What is required - Restating every entry exactly is the whole task.

Entries supplied -

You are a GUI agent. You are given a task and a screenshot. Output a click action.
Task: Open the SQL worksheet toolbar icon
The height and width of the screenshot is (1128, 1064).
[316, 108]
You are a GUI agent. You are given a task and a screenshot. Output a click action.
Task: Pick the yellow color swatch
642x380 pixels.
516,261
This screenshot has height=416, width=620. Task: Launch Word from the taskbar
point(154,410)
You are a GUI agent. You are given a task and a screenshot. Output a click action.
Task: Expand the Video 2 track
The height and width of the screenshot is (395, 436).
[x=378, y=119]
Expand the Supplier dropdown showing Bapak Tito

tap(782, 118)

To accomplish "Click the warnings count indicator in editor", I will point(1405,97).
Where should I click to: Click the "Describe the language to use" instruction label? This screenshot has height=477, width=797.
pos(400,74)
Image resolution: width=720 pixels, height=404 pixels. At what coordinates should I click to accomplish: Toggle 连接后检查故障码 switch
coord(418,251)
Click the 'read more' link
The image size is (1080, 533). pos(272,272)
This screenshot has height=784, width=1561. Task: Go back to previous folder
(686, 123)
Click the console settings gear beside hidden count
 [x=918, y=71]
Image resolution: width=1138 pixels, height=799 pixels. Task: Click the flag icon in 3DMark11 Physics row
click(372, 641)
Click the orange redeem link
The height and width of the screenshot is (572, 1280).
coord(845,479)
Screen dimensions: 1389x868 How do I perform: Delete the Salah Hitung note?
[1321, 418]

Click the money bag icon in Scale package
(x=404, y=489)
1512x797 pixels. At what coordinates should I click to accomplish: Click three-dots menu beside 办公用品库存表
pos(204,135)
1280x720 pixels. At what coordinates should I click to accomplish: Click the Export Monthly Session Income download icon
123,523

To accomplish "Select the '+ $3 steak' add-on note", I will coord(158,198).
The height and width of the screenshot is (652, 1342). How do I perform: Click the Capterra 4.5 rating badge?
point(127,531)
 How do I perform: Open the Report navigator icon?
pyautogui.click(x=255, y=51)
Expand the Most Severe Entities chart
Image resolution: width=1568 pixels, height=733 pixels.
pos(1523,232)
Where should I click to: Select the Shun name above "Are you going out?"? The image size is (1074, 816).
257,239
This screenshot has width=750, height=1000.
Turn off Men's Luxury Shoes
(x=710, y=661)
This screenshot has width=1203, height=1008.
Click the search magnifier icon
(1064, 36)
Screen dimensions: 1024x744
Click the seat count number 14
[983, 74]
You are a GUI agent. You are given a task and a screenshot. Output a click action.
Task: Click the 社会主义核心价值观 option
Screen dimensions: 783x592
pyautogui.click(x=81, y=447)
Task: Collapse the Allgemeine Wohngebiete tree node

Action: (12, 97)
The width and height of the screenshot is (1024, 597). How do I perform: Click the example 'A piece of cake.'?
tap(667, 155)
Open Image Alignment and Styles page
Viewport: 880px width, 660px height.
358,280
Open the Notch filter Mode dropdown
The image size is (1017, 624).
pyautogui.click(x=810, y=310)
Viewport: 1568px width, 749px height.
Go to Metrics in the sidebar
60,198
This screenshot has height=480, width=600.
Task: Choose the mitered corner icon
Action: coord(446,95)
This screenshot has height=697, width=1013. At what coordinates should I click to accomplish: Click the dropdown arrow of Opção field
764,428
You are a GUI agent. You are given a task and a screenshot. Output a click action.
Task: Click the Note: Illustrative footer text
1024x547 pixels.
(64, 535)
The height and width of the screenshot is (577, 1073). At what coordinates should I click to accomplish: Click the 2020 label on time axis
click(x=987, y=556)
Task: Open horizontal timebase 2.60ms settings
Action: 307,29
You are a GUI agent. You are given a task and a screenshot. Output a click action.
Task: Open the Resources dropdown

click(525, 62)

Output of the task -
You are a GUI agent. You are given a task and a screenshot. Output a click action.
Task: Open the SQL worksheet toolbar icon
The height and width of the screenshot is (1128, 1064).
[316, 108]
You are a GUI agent. You are given a task and a screenshot. Output a click action.
Task: Pick the yellow color swatch
642x380 pixels.
516,261
This screenshot has height=416, width=620. Task: Launch Word from the taskbar
point(154,410)
You are a GUI agent. You are given a task and a screenshot. Output a click action.
Task: Expand the Video 2 track
The height and width of the screenshot is (395, 436).
[x=378, y=119]
Expand the Supplier dropdown showing Bapak Tito

tap(782, 118)

To accomplish "Click the warnings count indicator in editor", I will point(1405,97).
Where should I click to: Click the "Describe the language to use" instruction label? This screenshot has height=477, width=797.
pos(400,74)
Image resolution: width=720 pixels, height=404 pixels. At what coordinates should I click to accomplish: Toggle 连接后检查故障码 switch
coord(418,251)
Click the 'read more' link
The image size is (1080, 533). pos(272,272)
This screenshot has height=784, width=1561. Task: Go back to previous folder
(686, 123)
Click the console settings gear beside hidden count
 [x=918, y=71]
Image resolution: width=1138 pixels, height=799 pixels. Task: Click the flag icon in 3DMark11 Physics row
click(372, 641)
Click the orange redeem link
The height and width of the screenshot is (572, 1280).
coord(845,479)
Screen dimensions: 1389x868 How do I perform: Delete the Salah Hitung note?
[1321, 418]

Click the money bag icon in Scale package
(x=404, y=489)
1512x797 pixels. At what coordinates should I click to accomplish: Click three-dots menu beside 办公用品库存表
pos(204,135)
1280x720 pixels. At what coordinates should I click to accomplish: Click the Export Monthly Session Income download icon
123,523

To accomplish "Select the '+ $3 steak' add-on note", I will coord(158,198).
The height and width of the screenshot is (652, 1342). How do I perform: Click the Capterra 4.5 rating badge?
point(127,531)
 How do I perform: Open the Report navigator icon?
pyautogui.click(x=255, y=51)
Expand the Most Severe Entities chart
Image resolution: width=1568 pixels, height=733 pixels.
pos(1523,232)
Where should I click to: Select the Shun name above "Are you going out?"? The image size is (1074, 816).
257,239
This screenshot has width=750, height=1000.
Turn off Men's Luxury Shoes
(x=710, y=661)
This screenshot has width=1203, height=1008.
Click the search magnifier icon
(1064, 36)
Screen dimensions: 1024x744
Click the seat count number 14
[983, 74]
You are a GUI agent. You are given a task and a screenshot. Output a click action.
Task: Click the 社会主义核心价值观 option
Screen dimensions: 783x592
pyautogui.click(x=81, y=447)
Task: Collapse the Allgemeine Wohngebiete tree node

Action: (12, 97)
The width and height of the screenshot is (1024, 597). How do I perform: Click the example 'A piece of cake.'?
tap(667, 155)
Open Image Alignment and Styles page
Viewport: 880px width, 660px height.
358,280
Open the Notch filter Mode dropdown
The image size is (1017, 624).
pyautogui.click(x=810, y=310)
Viewport: 1568px width, 749px height.
Go to Metrics in the sidebar
60,198
This screenshot has height=480, width=600.
Task: Choose the mitered corner icon
Action: coord(446,95)
This screenshot has height=697, width=1013. At what coordinates should I click to accomplish: Click the dropdown arrow of Opção field
764,428
You are a GUI agent. You are given a task and a screenshot. Output a click action.
Task: Click the Note: Illustrative footer text
1024x547 pixels.
(64, 535)
The height and width of the screenshot is (577, 1073). At what coordinates should I click to accomplish: Click the 2020 label on time axis
click(x=987, y=556)
Task: Open horizontal timebase 2.60ms settings
Action: 307,29
You are a GUI agent. You are given a task and a screenshot. Output a click action.
Task: Open the Resources dropdown

click(525, 62)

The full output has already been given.